TASK DESCRIPTION:
Copy these lines unchanged, from the first one through the line with "Action: [x=123, y=33]".

>> START ENTRIES

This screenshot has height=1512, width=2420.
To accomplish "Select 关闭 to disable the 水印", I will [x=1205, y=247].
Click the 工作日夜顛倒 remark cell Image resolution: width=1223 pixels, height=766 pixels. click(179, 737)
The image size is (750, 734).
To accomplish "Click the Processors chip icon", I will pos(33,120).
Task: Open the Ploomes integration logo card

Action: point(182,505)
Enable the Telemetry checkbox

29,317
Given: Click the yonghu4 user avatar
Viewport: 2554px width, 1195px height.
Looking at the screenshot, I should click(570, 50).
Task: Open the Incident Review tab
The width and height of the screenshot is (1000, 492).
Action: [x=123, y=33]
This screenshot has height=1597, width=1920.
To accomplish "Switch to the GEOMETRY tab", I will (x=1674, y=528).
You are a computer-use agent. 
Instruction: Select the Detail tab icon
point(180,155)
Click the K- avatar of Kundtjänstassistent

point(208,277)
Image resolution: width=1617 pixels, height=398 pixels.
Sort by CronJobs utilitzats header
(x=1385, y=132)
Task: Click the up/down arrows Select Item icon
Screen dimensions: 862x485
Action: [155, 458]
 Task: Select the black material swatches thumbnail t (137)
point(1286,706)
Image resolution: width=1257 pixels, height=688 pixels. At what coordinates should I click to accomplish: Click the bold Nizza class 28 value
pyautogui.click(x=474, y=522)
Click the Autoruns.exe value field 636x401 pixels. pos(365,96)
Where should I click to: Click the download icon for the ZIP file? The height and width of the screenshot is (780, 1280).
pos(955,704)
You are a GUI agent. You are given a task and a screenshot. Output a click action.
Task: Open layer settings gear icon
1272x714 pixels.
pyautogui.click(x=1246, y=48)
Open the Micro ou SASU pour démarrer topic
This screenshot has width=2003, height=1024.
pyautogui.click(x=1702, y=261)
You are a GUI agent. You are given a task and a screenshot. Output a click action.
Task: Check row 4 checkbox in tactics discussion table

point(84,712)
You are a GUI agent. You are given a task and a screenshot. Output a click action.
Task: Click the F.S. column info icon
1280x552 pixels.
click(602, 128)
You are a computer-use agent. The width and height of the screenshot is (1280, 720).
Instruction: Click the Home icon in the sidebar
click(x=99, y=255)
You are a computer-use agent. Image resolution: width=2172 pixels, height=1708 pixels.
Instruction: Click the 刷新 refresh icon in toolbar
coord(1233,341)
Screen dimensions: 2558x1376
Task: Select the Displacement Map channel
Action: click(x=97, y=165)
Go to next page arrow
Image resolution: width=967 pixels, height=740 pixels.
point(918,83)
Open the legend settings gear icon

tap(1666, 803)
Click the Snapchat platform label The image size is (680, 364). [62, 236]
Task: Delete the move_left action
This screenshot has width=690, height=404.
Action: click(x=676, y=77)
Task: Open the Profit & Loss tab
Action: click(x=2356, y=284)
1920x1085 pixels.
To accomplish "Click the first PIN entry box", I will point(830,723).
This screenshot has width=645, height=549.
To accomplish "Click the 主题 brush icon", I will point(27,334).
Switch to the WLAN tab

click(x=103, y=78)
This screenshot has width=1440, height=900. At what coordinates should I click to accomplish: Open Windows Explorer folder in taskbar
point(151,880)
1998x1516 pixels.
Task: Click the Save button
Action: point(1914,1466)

>> END ENTRIES

FULL ANSWER:
This screenshot has height=1512, width=2420.
To accomplish "Select 关闭 to disable the 水印", I will [x=1205, y=247].
Click the 工作日夜顛倒 remark cell Image resolution: width=1223 pixels, height=766 pixels. click(179, 737)
The image size is (750, 734).
To accomplish "Click the Processors chip icon", I will pos(33,120).
Task: Open the Ploomes integration logo card

Action: point(182,505)
Enable the Telemetry checkbox

29,317
Given: Click the yonghu4 user avatar
Viewport: 2554px width, 1195px height.
Looking at the screenshot, I should click(570, 50).
Task: Open the Incident Review tab
The width and height of the screenshot is (1000, 492).
Action: [x=123, y=33]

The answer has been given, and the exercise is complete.